__Information supplied__

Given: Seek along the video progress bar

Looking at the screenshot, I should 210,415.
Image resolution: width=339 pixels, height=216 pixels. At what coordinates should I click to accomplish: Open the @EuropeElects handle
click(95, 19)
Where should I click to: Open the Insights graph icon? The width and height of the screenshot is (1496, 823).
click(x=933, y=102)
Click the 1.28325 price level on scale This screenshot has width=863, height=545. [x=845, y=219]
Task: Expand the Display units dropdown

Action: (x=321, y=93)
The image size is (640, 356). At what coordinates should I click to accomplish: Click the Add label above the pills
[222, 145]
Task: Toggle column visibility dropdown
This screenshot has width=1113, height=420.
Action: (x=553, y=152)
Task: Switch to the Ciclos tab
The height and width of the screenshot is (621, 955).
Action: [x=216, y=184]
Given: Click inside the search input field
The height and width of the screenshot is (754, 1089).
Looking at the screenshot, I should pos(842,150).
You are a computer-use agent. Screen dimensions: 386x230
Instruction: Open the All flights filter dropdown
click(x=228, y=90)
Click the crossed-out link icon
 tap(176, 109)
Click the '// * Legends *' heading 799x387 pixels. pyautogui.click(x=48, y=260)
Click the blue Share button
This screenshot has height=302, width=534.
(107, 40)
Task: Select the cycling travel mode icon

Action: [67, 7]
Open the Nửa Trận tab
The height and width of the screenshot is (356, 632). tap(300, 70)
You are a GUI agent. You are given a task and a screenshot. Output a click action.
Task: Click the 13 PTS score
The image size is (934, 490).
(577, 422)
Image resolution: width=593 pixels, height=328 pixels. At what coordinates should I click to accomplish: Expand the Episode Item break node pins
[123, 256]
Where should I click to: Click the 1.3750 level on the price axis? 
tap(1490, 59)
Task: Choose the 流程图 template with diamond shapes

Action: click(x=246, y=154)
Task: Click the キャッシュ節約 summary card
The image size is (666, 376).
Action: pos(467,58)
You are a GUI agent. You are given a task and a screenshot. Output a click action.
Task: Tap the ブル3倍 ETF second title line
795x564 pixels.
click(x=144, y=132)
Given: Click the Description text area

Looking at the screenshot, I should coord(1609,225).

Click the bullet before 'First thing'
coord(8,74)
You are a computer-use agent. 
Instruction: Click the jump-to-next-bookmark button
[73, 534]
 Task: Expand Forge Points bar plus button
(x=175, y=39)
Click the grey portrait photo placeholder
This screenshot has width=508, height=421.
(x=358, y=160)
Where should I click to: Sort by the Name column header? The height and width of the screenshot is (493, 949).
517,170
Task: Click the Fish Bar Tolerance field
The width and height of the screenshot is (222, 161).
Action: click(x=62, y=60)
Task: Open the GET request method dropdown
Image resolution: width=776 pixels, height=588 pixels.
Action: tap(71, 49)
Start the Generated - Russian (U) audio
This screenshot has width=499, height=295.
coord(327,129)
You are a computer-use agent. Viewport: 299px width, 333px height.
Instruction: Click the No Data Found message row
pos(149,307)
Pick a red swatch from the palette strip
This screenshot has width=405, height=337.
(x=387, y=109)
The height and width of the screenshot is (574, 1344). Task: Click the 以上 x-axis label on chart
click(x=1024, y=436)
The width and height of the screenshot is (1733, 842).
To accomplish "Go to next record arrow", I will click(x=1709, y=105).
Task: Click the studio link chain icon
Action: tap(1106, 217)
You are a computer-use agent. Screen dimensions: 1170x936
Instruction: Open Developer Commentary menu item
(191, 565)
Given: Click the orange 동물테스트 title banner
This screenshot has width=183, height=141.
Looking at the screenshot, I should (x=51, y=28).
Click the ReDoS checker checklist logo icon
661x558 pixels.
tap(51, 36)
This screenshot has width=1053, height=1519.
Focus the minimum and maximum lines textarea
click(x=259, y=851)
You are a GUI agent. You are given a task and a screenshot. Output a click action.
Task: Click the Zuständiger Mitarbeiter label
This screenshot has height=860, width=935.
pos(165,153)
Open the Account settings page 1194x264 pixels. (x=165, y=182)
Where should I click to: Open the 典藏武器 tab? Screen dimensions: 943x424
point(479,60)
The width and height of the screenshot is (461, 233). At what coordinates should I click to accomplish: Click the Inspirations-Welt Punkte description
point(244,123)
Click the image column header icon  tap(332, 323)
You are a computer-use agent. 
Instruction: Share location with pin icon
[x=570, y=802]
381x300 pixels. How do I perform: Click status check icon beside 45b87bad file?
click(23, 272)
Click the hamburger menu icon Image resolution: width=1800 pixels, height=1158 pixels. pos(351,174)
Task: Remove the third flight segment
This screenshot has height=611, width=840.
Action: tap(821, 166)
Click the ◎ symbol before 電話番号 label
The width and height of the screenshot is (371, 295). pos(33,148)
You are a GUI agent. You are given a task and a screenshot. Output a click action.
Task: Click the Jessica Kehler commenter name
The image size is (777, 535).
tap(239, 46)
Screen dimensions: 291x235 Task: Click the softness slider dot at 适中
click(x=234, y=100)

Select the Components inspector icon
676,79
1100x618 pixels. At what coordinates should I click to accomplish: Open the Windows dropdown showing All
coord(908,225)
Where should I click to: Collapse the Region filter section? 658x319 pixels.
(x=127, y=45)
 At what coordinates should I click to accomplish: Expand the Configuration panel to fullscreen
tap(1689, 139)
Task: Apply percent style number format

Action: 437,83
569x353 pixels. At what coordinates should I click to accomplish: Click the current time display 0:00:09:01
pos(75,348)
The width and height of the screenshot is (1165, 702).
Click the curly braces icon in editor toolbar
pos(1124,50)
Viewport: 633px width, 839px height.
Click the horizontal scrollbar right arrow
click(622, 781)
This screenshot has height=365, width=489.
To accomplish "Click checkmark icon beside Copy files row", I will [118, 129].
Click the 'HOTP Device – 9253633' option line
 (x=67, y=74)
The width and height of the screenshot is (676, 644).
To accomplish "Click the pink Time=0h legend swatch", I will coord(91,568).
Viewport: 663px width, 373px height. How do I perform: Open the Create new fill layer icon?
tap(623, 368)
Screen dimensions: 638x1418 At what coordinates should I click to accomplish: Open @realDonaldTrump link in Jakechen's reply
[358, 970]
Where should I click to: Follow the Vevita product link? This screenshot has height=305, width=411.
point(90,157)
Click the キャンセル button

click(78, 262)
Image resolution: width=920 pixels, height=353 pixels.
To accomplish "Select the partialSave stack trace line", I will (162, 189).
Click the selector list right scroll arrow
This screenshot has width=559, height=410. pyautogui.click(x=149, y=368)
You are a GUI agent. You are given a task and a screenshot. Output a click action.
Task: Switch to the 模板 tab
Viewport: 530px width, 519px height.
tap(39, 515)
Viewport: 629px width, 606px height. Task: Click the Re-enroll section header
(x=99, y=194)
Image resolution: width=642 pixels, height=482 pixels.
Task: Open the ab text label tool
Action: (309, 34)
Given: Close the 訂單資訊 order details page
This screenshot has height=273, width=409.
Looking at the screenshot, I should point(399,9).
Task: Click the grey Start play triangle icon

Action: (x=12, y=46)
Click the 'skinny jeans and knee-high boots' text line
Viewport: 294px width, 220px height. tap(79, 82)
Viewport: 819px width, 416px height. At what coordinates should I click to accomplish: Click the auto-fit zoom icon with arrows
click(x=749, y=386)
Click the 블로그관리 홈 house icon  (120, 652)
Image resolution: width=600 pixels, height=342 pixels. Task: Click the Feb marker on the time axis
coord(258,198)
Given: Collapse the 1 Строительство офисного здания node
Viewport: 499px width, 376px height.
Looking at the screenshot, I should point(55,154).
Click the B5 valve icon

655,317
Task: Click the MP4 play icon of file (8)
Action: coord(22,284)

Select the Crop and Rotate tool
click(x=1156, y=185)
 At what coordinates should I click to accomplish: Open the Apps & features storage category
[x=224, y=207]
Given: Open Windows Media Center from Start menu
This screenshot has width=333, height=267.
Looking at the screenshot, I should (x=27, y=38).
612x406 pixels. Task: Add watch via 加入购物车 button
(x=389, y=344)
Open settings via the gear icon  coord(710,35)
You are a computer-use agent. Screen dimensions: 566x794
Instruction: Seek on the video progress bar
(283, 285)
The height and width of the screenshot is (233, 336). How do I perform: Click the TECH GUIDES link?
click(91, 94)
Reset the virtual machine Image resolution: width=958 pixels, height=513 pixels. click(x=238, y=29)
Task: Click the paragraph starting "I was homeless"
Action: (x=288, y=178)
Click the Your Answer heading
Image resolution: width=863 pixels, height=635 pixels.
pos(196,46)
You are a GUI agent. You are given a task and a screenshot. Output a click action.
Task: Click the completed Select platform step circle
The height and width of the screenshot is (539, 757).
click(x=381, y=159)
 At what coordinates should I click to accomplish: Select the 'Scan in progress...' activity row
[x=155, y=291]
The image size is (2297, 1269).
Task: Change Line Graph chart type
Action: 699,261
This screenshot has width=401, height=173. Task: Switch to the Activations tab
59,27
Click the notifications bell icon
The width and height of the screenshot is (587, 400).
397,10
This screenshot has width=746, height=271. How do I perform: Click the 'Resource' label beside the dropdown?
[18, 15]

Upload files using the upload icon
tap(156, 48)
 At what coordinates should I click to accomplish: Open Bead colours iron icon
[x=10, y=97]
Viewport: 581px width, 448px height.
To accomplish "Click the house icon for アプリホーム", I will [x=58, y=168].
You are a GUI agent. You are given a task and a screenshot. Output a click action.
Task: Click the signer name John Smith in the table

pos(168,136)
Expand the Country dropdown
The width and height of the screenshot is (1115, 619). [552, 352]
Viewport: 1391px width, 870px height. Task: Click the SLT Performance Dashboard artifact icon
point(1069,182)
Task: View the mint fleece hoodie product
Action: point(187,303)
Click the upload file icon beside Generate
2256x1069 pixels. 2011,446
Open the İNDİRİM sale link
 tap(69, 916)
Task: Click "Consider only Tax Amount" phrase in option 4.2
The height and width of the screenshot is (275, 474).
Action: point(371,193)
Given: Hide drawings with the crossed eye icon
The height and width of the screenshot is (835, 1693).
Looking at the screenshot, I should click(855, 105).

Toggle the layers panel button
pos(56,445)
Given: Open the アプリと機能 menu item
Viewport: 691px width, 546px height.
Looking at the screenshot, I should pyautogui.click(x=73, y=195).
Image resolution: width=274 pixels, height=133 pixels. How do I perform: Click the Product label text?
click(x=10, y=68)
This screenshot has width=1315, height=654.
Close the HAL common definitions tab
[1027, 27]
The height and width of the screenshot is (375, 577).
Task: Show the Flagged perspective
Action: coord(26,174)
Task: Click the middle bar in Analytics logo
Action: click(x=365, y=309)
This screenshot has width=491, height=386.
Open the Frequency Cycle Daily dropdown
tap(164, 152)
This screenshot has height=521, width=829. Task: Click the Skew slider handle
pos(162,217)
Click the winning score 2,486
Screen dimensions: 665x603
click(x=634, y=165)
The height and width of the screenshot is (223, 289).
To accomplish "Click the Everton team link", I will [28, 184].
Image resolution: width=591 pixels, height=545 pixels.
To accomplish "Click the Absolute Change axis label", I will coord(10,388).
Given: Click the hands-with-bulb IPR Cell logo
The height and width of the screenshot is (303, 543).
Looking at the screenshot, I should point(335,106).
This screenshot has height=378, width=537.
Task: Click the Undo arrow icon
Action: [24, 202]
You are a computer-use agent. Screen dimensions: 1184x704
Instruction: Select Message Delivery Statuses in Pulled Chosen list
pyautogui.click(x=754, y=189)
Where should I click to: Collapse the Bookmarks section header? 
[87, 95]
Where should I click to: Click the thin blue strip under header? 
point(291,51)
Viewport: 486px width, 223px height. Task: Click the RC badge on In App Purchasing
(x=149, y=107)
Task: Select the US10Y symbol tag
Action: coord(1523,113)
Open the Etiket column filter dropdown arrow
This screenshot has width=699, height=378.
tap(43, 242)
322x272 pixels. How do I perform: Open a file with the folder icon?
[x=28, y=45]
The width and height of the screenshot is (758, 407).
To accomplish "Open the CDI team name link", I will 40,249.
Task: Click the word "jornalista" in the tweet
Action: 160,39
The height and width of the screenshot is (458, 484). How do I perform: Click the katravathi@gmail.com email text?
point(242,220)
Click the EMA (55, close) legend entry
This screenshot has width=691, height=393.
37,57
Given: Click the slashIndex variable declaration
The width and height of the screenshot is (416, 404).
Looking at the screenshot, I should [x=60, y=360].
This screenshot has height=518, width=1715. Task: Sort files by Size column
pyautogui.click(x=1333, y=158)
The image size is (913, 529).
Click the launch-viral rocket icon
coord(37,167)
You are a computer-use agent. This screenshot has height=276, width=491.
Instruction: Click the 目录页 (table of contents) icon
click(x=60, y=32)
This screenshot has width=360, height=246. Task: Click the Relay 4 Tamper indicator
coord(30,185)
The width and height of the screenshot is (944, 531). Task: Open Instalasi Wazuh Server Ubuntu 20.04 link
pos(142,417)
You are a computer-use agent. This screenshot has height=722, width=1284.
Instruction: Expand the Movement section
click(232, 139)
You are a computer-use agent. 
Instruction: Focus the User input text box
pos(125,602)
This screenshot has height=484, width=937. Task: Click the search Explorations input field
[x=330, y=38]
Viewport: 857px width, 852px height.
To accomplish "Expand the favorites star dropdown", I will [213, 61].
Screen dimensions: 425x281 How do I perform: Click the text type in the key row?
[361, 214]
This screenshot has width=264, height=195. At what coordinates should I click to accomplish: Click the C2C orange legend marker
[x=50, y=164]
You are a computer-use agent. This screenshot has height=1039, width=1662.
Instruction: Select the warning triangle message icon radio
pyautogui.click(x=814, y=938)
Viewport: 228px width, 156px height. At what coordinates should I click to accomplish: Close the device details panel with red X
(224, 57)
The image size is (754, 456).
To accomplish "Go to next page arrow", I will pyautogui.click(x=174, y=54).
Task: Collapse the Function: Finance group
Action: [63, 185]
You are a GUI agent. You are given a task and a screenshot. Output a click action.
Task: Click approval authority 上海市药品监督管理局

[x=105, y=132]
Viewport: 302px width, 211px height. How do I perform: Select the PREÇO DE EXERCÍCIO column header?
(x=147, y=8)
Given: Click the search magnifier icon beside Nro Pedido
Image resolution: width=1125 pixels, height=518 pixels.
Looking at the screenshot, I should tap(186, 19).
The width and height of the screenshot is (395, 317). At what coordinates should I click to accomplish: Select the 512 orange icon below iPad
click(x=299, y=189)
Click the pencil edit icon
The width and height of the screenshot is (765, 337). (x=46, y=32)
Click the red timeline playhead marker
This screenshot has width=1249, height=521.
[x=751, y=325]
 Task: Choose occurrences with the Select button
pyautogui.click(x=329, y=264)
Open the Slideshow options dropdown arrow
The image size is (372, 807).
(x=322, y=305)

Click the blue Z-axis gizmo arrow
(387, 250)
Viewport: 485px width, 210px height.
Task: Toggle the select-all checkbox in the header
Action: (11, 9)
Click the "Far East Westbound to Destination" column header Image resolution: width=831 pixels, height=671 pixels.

__Try it__
How many lines in this material contain the string "heading"? Only the number is wanted.

__Answer to this problem__
2